◆ WORK REQUIRED:
Your answer must consist solely of the lines from the one containing "Image resolution: width=968" through the last line of the records below, reproduced exactly, with all pictures omitted.

◆ INFORMATION SUPPLIED:
[Start of section]

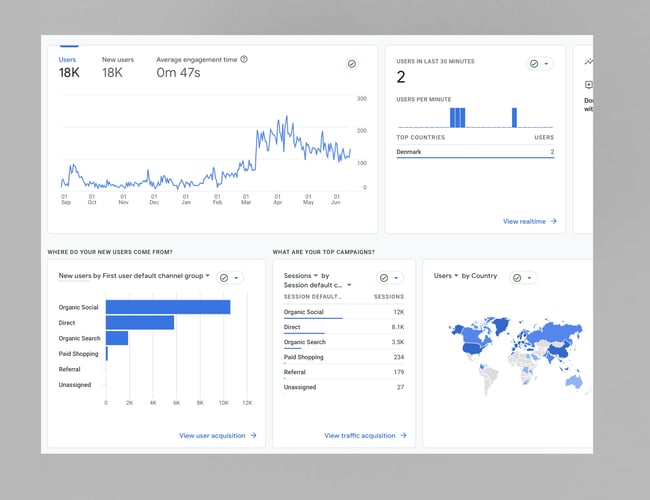Expand the Sessions metric dropdown
Screen dimensions: 650x500
tap(316, 275)
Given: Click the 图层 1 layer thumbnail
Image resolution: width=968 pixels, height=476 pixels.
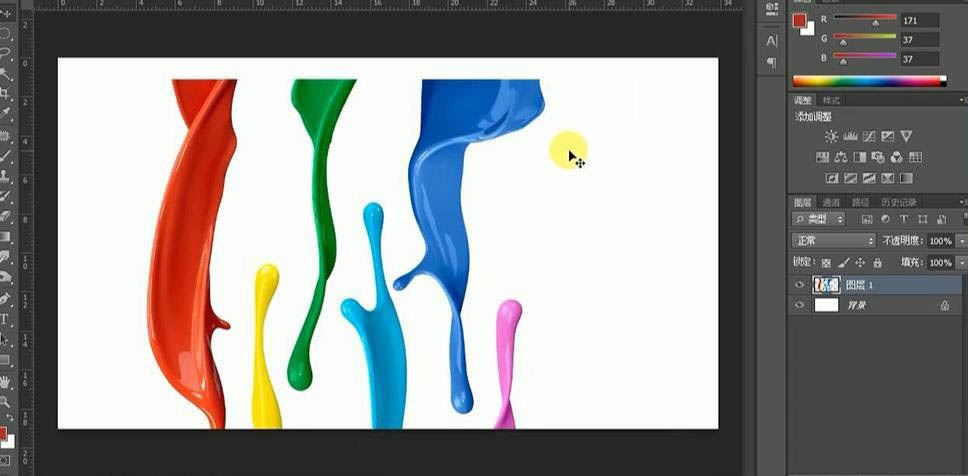Looking at the screenshot, I should click(826, 285).
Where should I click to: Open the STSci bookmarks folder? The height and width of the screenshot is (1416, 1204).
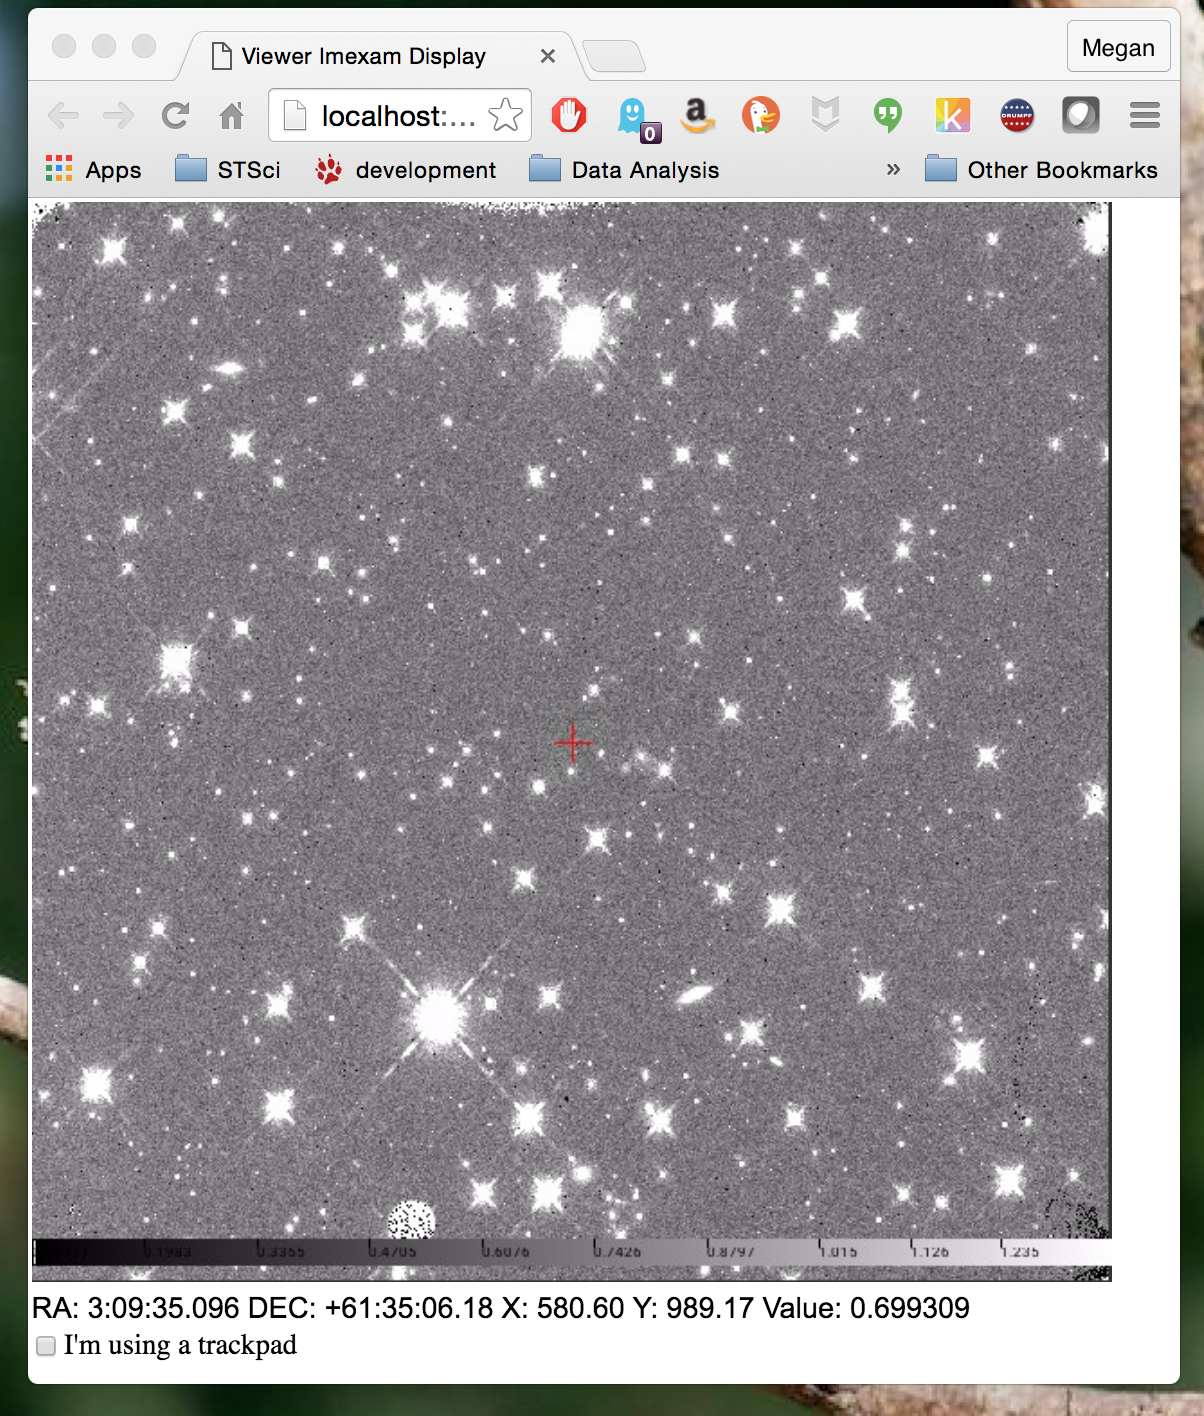pos(228,170)
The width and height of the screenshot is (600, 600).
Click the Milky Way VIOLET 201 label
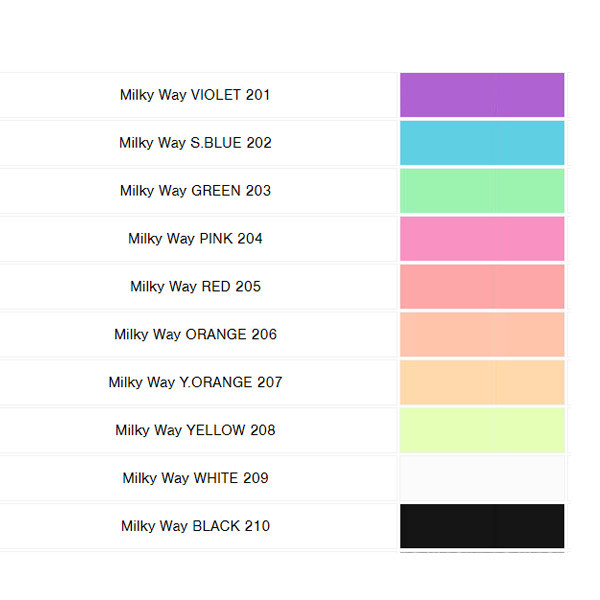(195, 95)
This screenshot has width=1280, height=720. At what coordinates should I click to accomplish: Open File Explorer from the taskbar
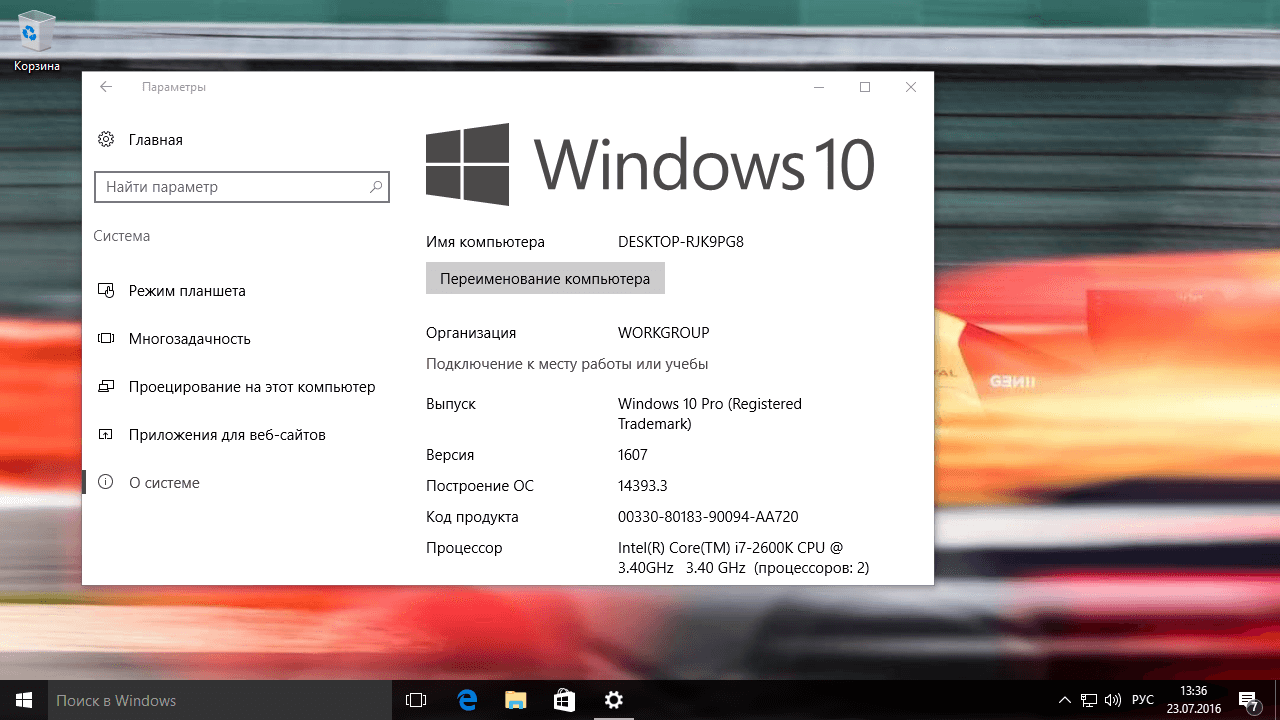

[End of section]

◆ WRITTEN ANSWER:
Image resolution: width=968 pixels, height=476 pixels.
Looking at the screenshot, I should click(826, 285).
Where should I click to: Open the STSci bookmarks folder? The height and width of the screenshot is (1416, 1204).
pos(228,170)
The width and height of the screenshot is (600, 600).
Click the Milky Way VIOLET 201 label
(195, 95)
This screenshot has width=1280, height=720. At what coordinates should I click to accomplish: Open File Explorer from the taskbar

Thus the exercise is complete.